The 37-year-old was measured up for vacancies at Aberdeen and Hearts before being interviewed for the manager's position at Inverness Caledonian Thistle late last year.
That will have given the former Scotland midfielder a glimpse of a bright future as a manager. A run of just two wins in Alloa's last eight league matches might also have brought into view a less glamorous reality; the part-time side had flirted with the promotion play-off places earlier in the campaign, while their true ambitions remain married to their current league position.
Alloa advanced quickly as Hartley introduced modern fitness techniques and video analysis but his club's aims lean more towards tradition - a part-time team in the Championship can be content to simply stay there.
His own imperatives have perhaps been promoted before this campaign is over and Hartley will likely hope that his decision to step away on Saturday will take him closer to realising a grander ambition. "It wasn't something that we anticipated happening," Mike Mulraney, the Alloa chairman, told Herald Sport. "We had been working on signing a player and had extended a player's contract on Friday; we were looking at other things, too. But there are two things: once Paul has made his mind up that's it and he knows his own mind. You've got to respect that.
"I said to all the boys in the changing room to enjoy [their final farewells with Hartley] because they will be telling their kids and their grandkids that they played for that man.
"They are going to be able to say that because they will see him managing at the highest level. But you have to respect his opinion on his position as manager and Paul felt he had reached the end of the road."
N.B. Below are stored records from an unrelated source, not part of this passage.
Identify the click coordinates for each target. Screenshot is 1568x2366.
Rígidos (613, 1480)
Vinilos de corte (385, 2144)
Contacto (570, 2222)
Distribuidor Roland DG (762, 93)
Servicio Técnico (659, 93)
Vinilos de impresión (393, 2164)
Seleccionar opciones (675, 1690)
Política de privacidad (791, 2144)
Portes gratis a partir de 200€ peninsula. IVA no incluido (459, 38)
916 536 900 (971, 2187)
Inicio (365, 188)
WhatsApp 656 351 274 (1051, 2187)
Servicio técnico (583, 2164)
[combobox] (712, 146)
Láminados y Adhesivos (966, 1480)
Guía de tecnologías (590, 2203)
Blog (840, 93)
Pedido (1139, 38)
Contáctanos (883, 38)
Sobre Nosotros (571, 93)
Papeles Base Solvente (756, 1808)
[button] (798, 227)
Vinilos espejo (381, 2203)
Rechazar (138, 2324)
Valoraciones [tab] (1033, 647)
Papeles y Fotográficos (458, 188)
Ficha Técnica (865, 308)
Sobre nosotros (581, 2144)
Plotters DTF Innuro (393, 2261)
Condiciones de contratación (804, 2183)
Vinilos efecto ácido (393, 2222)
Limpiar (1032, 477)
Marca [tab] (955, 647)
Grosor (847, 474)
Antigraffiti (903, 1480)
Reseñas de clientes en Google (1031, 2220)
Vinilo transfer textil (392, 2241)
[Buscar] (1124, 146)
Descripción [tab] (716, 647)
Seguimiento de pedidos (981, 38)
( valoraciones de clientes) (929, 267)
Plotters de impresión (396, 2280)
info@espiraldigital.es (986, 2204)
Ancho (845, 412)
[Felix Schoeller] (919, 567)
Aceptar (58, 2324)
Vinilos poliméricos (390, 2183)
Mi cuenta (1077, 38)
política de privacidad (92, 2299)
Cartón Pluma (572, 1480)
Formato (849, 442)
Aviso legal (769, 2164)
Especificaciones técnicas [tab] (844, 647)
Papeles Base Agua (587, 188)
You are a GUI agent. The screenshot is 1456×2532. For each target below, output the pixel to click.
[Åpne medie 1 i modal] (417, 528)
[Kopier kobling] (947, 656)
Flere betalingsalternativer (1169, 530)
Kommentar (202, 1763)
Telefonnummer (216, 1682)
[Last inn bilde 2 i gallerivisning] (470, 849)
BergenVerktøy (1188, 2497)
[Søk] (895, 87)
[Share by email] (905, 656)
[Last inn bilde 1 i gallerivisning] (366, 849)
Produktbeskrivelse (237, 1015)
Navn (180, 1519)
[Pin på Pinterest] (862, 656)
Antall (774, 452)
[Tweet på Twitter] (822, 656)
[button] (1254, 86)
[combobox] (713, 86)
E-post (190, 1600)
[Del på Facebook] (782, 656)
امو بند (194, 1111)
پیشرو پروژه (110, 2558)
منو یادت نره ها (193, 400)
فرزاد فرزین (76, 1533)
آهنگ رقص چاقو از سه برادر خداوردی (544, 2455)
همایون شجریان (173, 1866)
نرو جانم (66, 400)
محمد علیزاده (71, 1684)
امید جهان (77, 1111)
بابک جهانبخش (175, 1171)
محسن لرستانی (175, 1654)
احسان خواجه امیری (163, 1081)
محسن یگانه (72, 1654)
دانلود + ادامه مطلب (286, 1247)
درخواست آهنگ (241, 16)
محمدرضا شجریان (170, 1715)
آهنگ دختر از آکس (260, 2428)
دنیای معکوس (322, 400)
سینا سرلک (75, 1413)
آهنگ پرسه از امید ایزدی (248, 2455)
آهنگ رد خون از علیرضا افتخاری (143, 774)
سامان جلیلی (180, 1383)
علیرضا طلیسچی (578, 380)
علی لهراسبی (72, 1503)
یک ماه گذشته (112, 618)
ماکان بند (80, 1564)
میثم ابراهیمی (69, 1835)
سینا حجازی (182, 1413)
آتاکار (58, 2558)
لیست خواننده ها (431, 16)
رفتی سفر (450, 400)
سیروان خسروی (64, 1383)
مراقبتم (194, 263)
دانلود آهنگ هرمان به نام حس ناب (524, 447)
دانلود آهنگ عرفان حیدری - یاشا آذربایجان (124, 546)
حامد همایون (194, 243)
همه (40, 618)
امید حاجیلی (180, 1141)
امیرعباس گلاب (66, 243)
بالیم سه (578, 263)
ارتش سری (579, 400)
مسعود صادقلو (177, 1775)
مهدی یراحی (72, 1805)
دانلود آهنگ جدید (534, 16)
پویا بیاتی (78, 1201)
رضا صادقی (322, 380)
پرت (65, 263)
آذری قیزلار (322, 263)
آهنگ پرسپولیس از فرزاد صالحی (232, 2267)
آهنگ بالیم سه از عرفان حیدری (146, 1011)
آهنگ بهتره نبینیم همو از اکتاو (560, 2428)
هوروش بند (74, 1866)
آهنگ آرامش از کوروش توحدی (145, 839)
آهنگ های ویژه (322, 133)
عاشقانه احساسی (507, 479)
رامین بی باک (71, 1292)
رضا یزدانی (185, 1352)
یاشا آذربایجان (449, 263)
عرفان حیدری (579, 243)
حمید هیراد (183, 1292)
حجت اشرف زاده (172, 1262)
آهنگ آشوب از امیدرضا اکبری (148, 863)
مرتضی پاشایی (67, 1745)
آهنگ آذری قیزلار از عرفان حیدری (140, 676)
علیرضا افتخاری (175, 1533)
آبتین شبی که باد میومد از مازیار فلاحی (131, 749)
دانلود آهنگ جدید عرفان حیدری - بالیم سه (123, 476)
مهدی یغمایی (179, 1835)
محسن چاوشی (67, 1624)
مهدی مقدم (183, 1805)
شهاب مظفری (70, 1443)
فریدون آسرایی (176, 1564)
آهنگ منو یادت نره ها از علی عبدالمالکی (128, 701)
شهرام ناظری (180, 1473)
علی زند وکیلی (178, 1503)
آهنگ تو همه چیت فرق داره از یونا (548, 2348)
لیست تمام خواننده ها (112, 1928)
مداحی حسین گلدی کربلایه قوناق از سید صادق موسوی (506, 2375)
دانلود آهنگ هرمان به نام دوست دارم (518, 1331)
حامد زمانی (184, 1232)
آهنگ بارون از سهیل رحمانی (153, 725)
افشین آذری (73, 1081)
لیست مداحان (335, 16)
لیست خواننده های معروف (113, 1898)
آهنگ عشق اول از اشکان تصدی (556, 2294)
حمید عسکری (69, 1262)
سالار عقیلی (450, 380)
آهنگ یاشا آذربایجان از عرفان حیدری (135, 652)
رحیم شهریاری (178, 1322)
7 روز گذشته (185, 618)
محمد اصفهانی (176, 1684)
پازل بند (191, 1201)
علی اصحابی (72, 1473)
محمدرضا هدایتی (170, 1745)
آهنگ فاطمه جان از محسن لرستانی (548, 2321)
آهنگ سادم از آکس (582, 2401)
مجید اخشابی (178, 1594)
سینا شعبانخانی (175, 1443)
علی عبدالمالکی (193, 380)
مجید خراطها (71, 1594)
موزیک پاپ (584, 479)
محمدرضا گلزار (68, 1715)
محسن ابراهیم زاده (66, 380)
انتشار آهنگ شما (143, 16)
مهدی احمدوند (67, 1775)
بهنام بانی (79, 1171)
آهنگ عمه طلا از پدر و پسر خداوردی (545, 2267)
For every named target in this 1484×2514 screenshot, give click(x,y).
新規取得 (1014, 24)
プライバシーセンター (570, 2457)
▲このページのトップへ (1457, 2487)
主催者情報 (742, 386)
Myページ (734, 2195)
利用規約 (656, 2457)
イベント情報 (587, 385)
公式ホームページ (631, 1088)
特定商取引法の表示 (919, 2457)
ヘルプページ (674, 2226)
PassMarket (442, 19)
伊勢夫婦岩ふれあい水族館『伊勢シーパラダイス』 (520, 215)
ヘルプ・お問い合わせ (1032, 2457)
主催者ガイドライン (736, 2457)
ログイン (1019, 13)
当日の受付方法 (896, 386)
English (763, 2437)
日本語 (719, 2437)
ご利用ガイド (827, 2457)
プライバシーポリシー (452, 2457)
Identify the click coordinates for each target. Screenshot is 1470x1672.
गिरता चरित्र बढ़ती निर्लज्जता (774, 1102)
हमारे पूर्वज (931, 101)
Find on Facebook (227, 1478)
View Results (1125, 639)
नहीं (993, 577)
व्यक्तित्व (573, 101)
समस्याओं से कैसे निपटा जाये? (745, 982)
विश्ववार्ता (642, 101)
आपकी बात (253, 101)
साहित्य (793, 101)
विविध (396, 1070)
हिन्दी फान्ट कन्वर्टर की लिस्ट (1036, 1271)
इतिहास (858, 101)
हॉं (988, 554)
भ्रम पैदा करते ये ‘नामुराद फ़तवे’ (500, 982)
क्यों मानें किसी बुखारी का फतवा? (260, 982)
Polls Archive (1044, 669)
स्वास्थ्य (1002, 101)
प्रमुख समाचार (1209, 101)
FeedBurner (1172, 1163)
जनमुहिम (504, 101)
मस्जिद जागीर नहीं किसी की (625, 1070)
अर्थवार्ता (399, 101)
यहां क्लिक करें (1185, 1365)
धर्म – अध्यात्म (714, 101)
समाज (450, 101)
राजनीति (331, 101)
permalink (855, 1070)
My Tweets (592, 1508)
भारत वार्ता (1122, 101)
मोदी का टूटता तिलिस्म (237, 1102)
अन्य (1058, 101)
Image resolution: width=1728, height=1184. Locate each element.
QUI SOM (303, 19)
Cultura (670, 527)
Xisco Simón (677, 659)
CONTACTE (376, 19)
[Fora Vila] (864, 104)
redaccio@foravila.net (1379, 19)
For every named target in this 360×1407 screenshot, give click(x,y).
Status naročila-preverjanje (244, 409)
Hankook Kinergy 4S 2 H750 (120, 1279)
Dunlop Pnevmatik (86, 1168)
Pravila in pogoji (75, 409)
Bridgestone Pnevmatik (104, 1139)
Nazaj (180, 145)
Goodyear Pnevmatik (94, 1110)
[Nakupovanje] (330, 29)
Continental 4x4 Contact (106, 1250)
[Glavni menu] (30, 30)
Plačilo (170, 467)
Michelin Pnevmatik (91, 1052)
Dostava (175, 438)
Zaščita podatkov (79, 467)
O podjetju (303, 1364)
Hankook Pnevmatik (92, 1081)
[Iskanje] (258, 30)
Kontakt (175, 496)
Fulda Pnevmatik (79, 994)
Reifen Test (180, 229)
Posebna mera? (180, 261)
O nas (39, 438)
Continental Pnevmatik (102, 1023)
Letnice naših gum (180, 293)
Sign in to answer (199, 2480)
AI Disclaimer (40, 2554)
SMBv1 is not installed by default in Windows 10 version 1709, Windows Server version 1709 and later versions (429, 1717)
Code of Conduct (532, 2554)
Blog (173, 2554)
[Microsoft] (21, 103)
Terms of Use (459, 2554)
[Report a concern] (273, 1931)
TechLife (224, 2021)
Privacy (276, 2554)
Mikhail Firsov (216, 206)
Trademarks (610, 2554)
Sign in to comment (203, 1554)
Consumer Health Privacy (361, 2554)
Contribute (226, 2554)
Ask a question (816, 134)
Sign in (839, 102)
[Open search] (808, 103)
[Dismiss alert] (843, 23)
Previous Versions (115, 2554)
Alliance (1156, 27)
That would become a little bumpy during his final 90 minutes at the wheel, as Alloa suffered a 5-1 defeat at home to Dumbarton on Saturday.
The visitors were strolling comfortably into the promotion play-off places before Kevin Cawley caused a minor irritation with a goal to make it 3-1 midway through the second half. It would be salved by a second goal for Chris Kane, on loan from St Johnstone, and another from Jordan Kirkpatrick late on.
Those goals punctuated the biggest margin of victory registered by Dumbarton this season and it is a record which is likely to prove lasting, as is the involvement of Kane. The Championship side have spoken to St Johnstone about extending the young striker's loan agreement until the end of the season.
"It's good to hear that [Ian Murray, the Dumbarton manager] wants to keep me," said Kane. "I've spoken to Tommy Wright [the St Johnstone manager] and he's happy for me to stay, so I'd just like to keep scoring goals and doing what I'm doing."
The obligations of Paddy Connolly have changed temporarily, though, with the Alloa assistant manager having been placed in charge of the first team on an interim basis. He has since informed Mulraney that he does not wish to be considered as a long-term successor to Hartley.
The position of manager remains essentially vacant, then, even if it can be filled with expectation following the club's recent successes. Alloa's stature as a part-time club might work to narrow the scope of potential applicants but it remains a club which is stable off the pitch and employs a playing squad strong enough to keep the likes of Cowdenbeath and Morton at arm's length this season.
Hartley and Mulraney would settle for holding two glasses out on Saturday. "It says it all that after the game he is up having a glass of wine with me," added the Alloa chairman. "How does it get any better than that?"